**WORK REQUEST**.
Please return only the lines from the one holding "You are a GUI" through the one holding "Task: Click the 1:00 am timestamp", exactly as they appear in the records below, both ends included.

**TASK INPUT**.
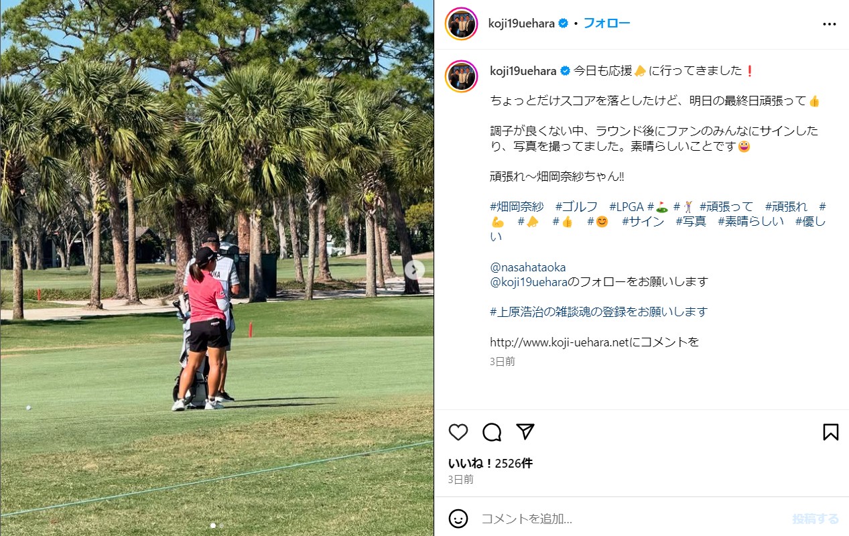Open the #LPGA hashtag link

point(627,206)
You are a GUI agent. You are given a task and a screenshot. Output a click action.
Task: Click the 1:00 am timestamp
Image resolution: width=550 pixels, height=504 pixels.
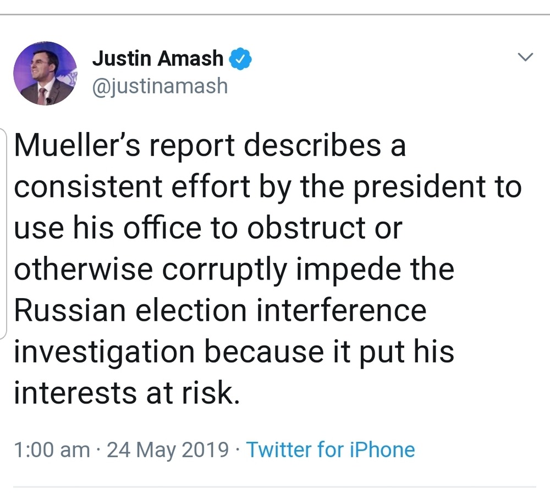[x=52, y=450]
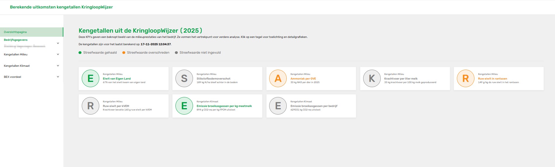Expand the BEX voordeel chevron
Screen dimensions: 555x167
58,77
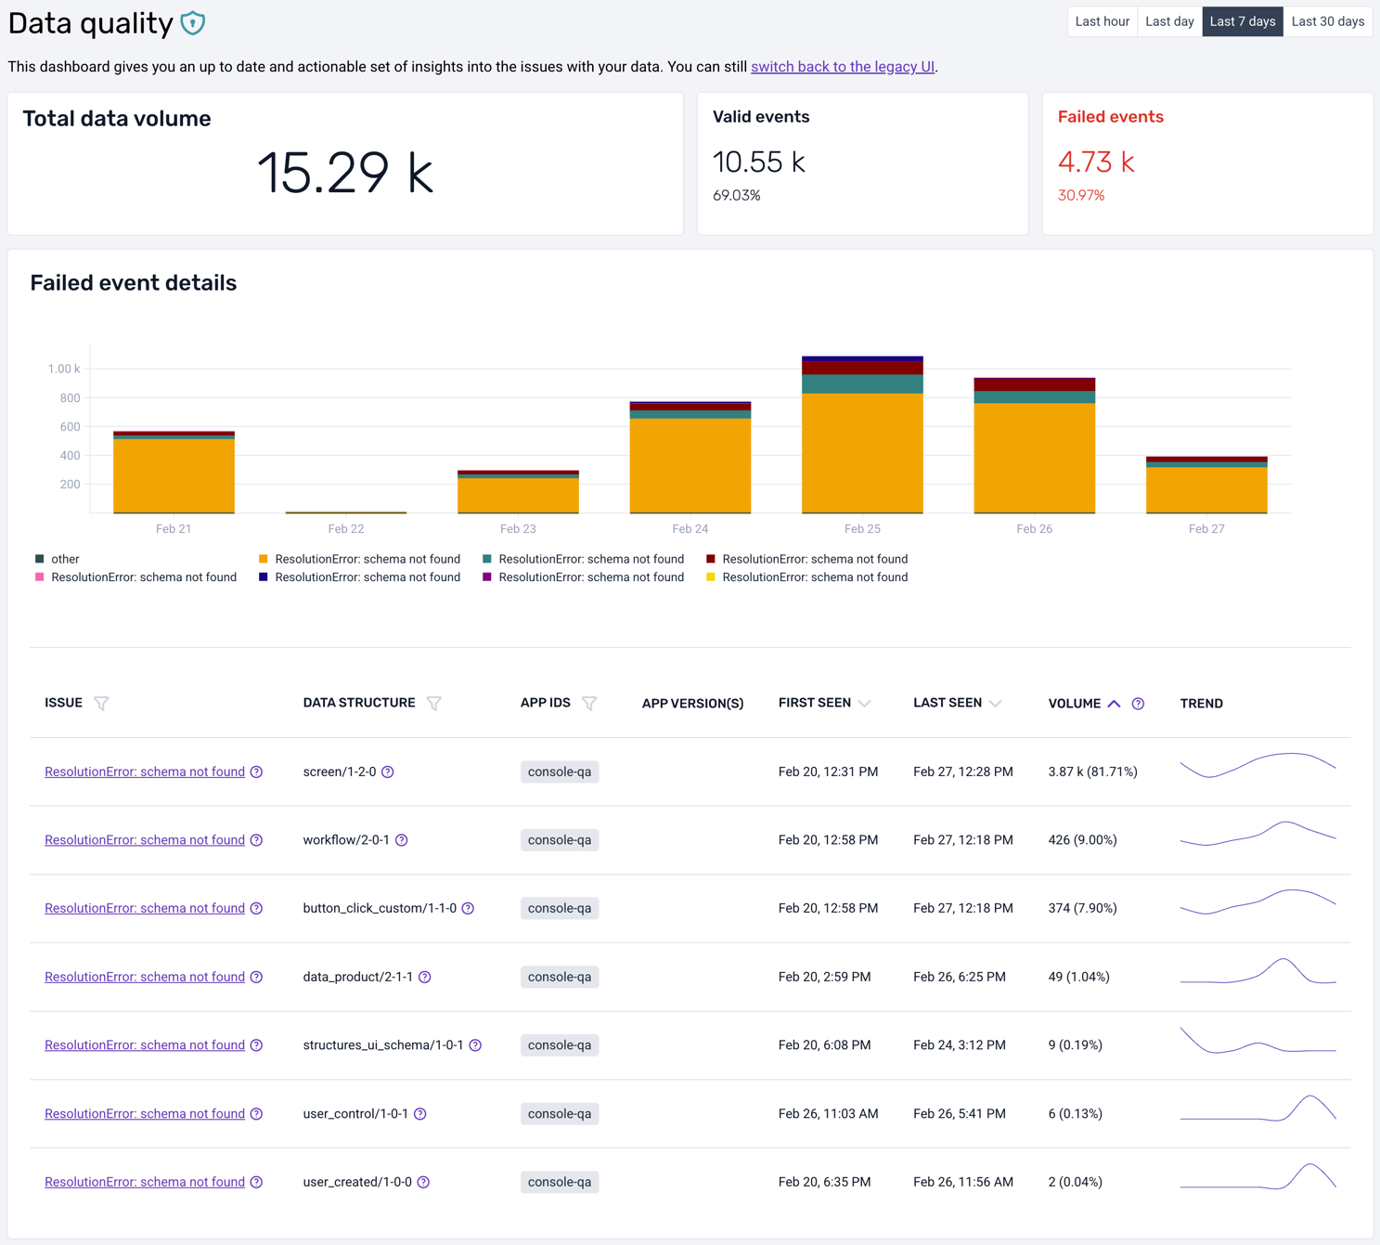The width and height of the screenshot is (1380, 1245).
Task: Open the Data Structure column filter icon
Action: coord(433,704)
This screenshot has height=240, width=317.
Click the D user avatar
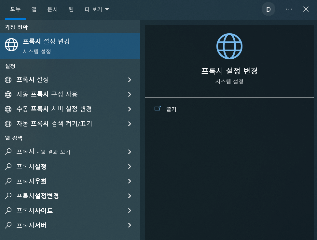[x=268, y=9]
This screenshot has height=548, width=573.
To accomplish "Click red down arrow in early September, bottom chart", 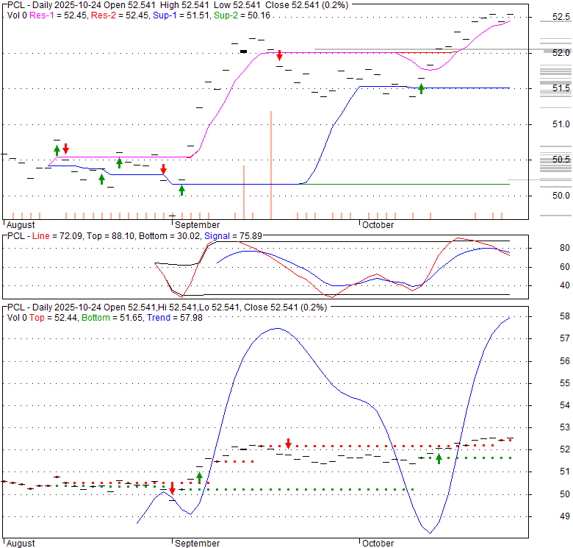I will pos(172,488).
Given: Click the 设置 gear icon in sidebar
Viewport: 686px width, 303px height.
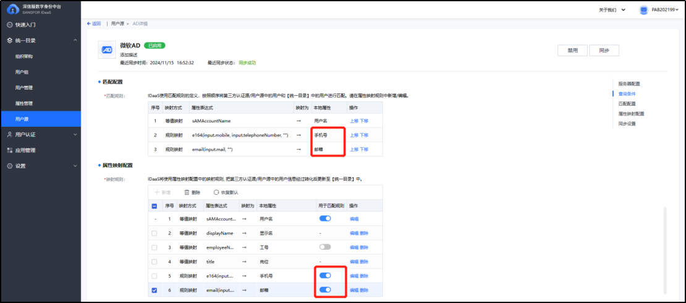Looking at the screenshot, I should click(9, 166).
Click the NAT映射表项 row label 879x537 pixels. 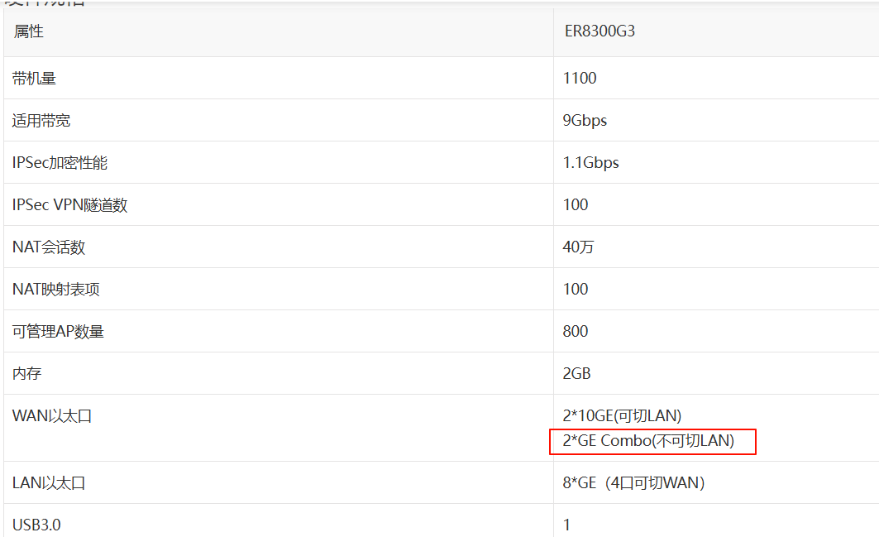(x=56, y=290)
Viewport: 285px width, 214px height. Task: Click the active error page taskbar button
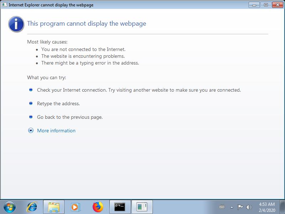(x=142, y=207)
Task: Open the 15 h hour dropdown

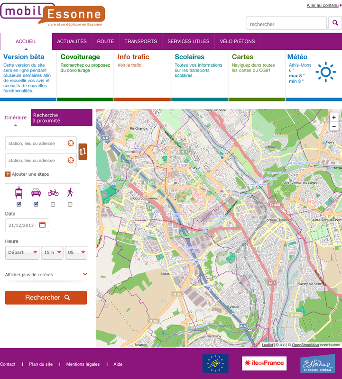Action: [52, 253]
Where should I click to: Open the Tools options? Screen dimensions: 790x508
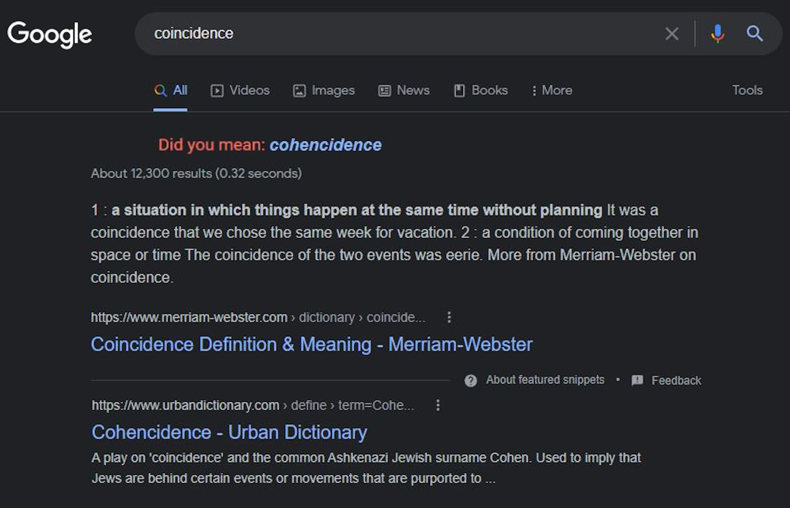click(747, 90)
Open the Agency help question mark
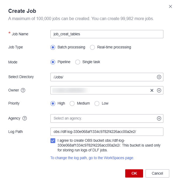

**ANSWER SECTION**.
You are a GUI agent. You are given a task and a screenshot. Output a click action.
Task: Click the 1:00 am timestamp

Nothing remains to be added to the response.